Below are records; work out how many of their lines contain "agent" and give only that number.
Material supplied section start
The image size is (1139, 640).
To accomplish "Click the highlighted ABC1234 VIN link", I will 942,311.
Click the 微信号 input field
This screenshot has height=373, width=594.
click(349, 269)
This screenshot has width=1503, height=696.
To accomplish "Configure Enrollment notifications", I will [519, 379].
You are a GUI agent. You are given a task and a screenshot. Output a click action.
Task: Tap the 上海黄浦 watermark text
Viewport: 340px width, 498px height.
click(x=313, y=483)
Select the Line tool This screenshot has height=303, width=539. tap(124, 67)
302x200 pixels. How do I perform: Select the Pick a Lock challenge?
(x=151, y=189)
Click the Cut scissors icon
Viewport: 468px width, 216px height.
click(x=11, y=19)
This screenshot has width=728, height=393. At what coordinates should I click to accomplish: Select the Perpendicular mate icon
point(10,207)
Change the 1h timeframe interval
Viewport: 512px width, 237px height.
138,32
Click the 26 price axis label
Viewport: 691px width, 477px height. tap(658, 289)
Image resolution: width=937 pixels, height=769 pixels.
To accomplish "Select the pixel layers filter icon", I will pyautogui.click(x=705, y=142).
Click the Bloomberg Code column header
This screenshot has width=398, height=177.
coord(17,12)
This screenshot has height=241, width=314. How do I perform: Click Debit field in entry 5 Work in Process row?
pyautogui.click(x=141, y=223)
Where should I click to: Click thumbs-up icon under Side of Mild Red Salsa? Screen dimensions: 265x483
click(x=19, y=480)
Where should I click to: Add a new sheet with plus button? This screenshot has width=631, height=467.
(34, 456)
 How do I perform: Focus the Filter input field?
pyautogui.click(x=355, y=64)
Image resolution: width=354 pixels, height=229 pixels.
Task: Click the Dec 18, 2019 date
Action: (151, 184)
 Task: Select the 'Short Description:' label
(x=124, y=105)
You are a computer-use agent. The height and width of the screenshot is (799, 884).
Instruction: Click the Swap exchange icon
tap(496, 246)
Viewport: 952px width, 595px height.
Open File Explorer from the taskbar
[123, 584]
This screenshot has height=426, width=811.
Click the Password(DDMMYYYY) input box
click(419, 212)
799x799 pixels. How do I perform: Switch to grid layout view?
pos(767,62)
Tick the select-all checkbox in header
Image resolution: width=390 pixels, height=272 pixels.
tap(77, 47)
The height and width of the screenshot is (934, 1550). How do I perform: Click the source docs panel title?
Material supplied section end
■ Answer space ■
2